We have no difficulty in reaching the conclusion that appellants are precluded by the familiar doctrine of res judicata from once again raising and seeking an adjudication of the question they have presented. It is fundamental that a final judgment by a court of competent jurisdiction is res judicata as to the parties thereto, not only as to all matters litigated and determined by such judgment, but also as to all relevant issues which could have been presented. Angel v. Bullington, 330 U.S. 183, 192-193, 67 S.Ct. 657, 91 L.Ed. 832 (1947); Fishgold v. Sullivan Drydock & Repair Corp., 328 U.S. 275, 282-283, 66 S.Ct. 1105, 90 L.Ed. 1230 (1946); Chicot County Drainage District v. Baxter State Bank, 308 U.S. 371, 378, 60 S.Ct. 317, 84 L.Ed. 329 (1940); Rhodes v. Jones, 351 F.2d 884, 886 (8th Cir. 1965), cert. denied, 383 U.S. 919, 86 S.Ct. 914, 15 L.Ed.2d 673 (1965); Engelhardt v. Bell & Howell Co., 327 F.2d 30, 32 (8th Cir. 1964).
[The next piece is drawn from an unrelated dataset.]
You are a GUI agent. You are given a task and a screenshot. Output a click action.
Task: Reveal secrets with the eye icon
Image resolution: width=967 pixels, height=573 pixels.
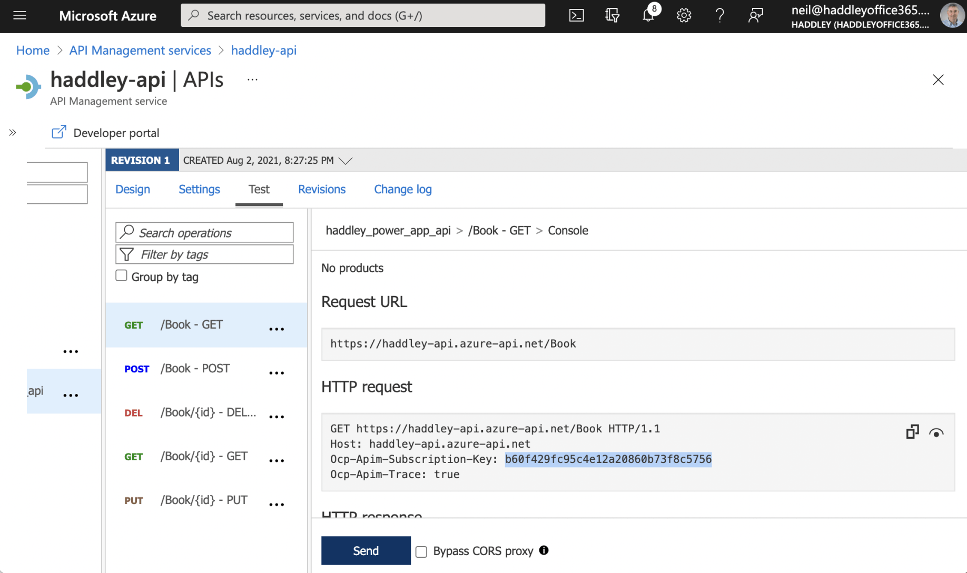coord(936,433)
The evidence produced in the first trial, the district court’s findings therein and our opinion in that case conclusively demonstrate that the question whether the City’s conduct made performance by the contractor impossible has been fully litigated and resolved with finality. That issue has been laid to rest and cannot be resurrected and retried in this proceeding.
The judgment is affirmed.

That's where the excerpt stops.